Work instructions: Report every line of the listing below that contains the string "size", matching case exactly.

[BEGIN Listed entries]

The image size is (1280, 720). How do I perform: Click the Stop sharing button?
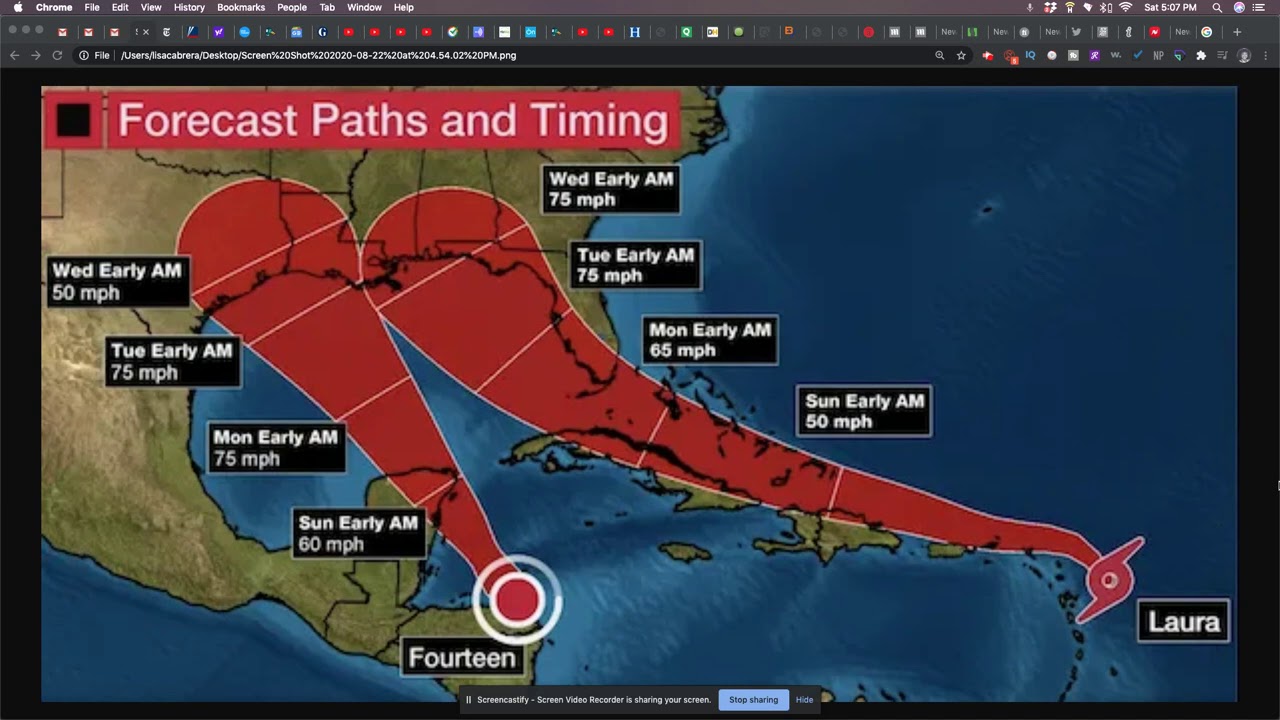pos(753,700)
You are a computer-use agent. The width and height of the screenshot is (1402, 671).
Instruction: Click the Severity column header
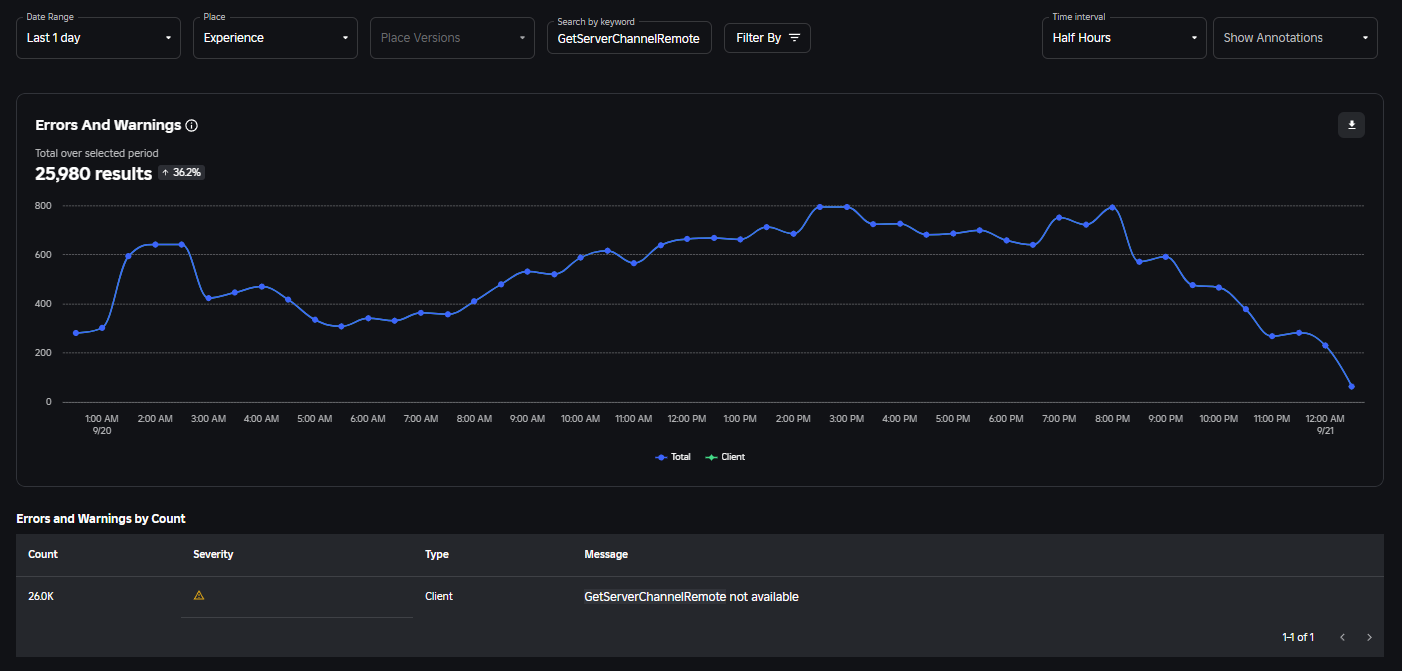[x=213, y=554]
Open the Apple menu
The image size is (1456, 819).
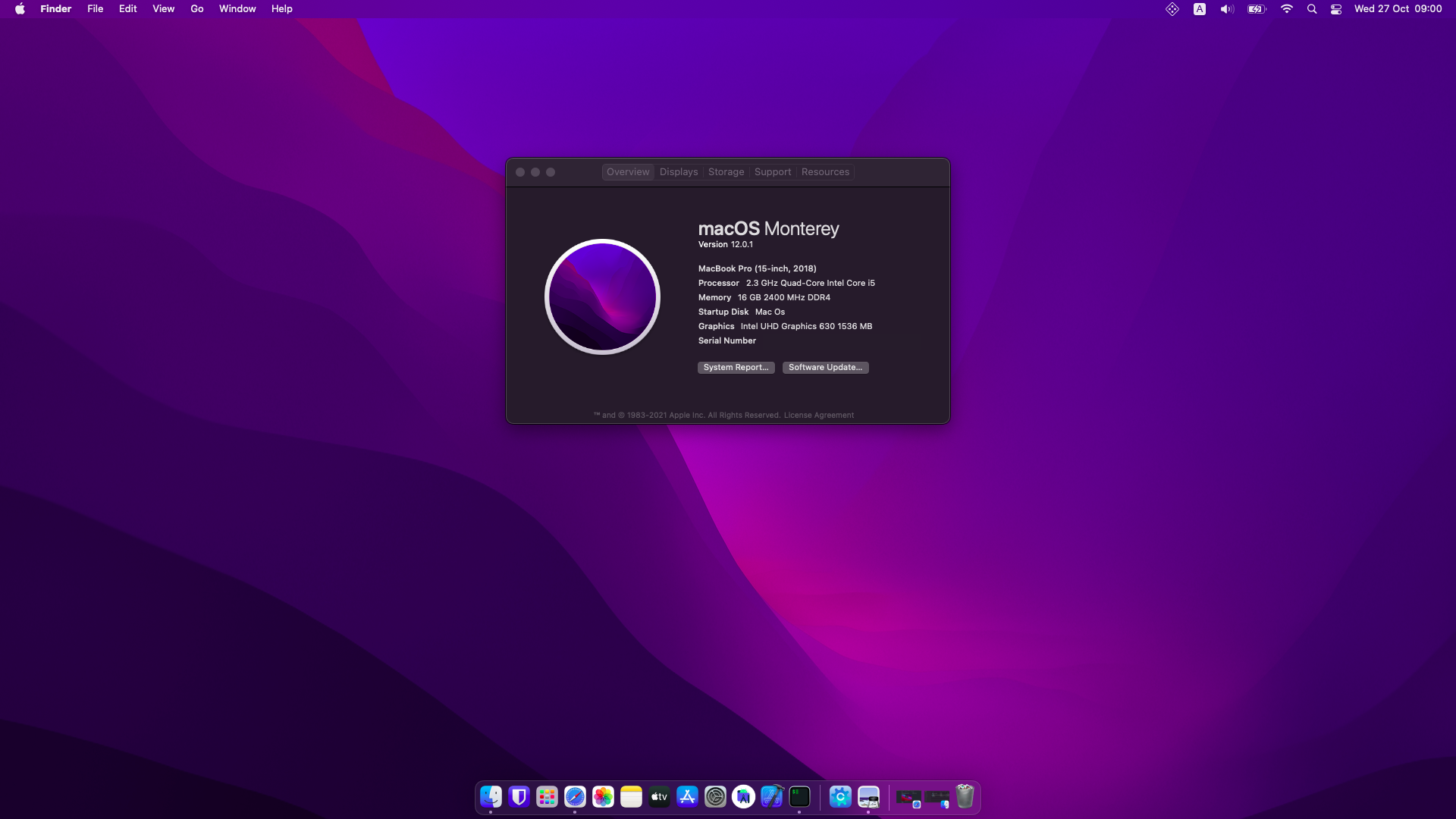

[END Listed entries]

Result of the exercise:
The image size is (1280, 720). How do I perform: Click the Stop sharing button?
The image size is (1456, 819).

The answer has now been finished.